## EXERCISES
- A) In the art review, where did Lewanda Lim earn her master's degree in Studio Art?
- B) Reproduce the stretch of the art review from "Fortunately, often these" through "country this month.", word for word.

You keep wondering why an accomplished artist like Butch Payawal, for example, no longer holds exhibits, until you learn the man has gone to the Middle East for some advertising job. Multiply such incident by scores and you'd have a fair estimate of the loss to Philippine art.
Fortunately, often these artists do not stop from art-making, and living away from their homeland only intensifies their art, so that when they return they bring with them powerful works.
Such is the case of US-based painter and printmaker Lewanda Lim, who is holding her first solo exhibit in the country this month.
Lim graduated from the University of the Philippines College of Fine Arts, where she taught for many years before moving to Canada in the mid-1970s. She took her master's degree in Studio Art at the State University of New York, and held solo exhibitions in Massachusetts, Philadelphia, New York.
Now living in Ohio, Lim has returned to the local art scene after almost 30 years to mount "Lewanda's Fabrications," 18 pieces in assorted fabrics, until Jan. 24 in West Gallery at the Artwalk, 4/L Bldg. A, SM Megamall, Mandaluyong City.
These are fabric collages of variegated hues and forms, teetering between tapestry and carpet. Not quite Pacita Abad's trapunto art, and far from Imelda Cajipe-Endaya's assemblages of textile swatches, Lim's is nevertheless painterly in design.
While she explores in oil and acrylic and in print (collagraph, etching, monoprint) a variety of styles from abstract expressionism to realism (still lifes, landscapes, genre scenes with political or environmental commentaries), these collages are chiefly abstracted yet hinting at figures.
In the geometrical abstraction of "Marine Reverie," for instance, one perceives identifiable shapes, free-floating forms suggesting plants and creatures one can see under the sea.

## DATASET CONTENT
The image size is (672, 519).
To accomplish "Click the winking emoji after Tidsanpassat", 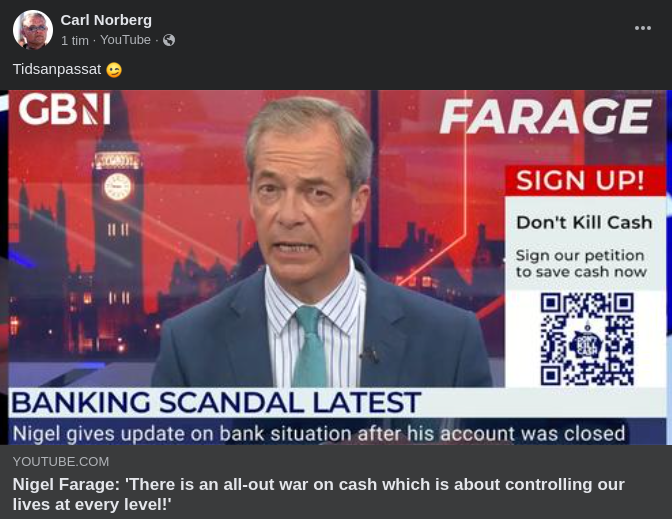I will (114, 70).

==

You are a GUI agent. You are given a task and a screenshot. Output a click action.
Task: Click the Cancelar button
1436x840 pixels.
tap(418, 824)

...

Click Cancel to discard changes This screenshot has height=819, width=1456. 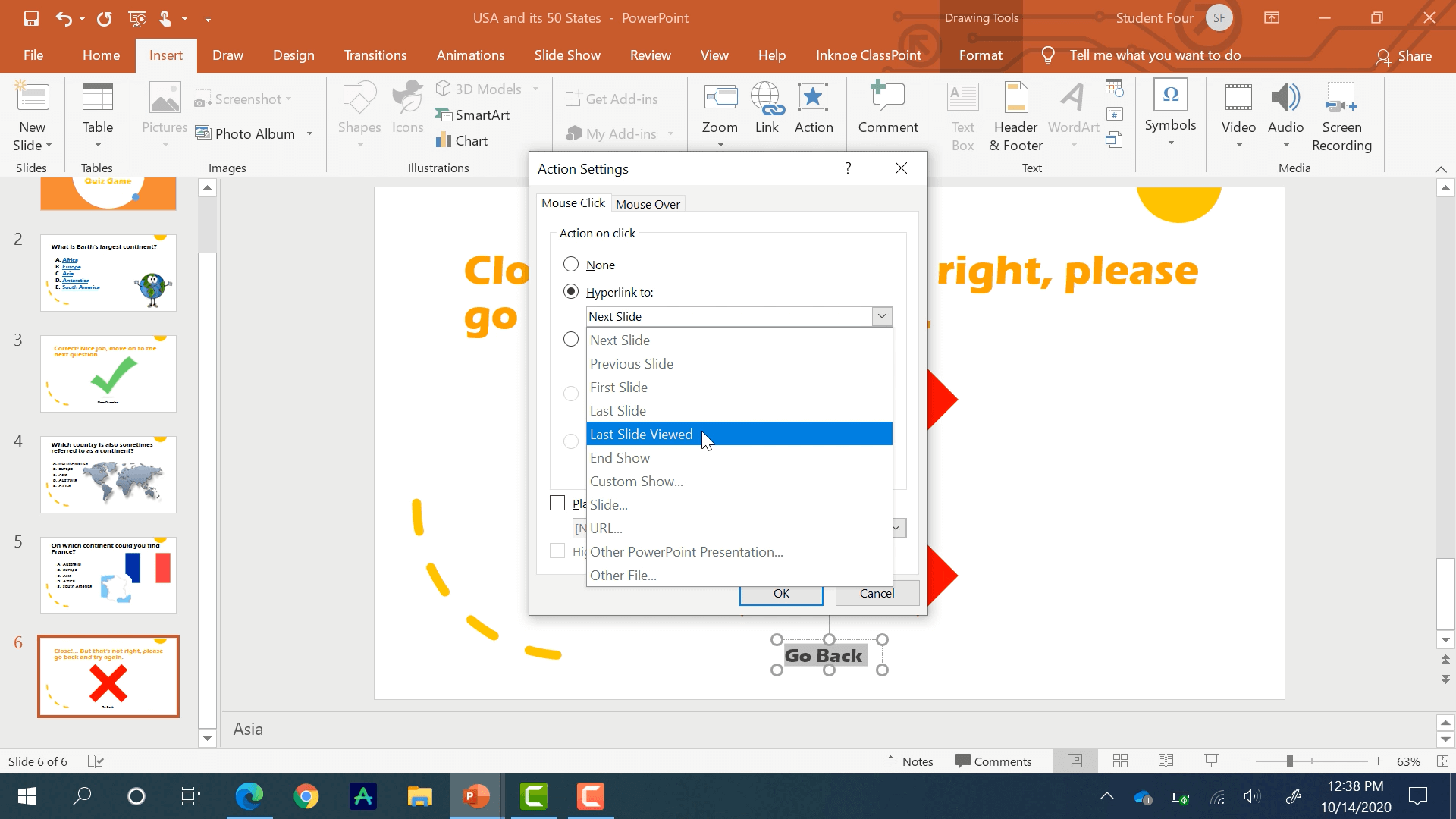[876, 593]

## REPLIES
- A) At the State University of New York.

- B)
Fortunately, often these artists do not stop from art-making, and living away from their homeland only intensifies their art, so that when they return they bring with them powerful works.
Such is the case of US-based painter and printmaker Lewanda Lim, who is holding her first solo exhibit in the country this month.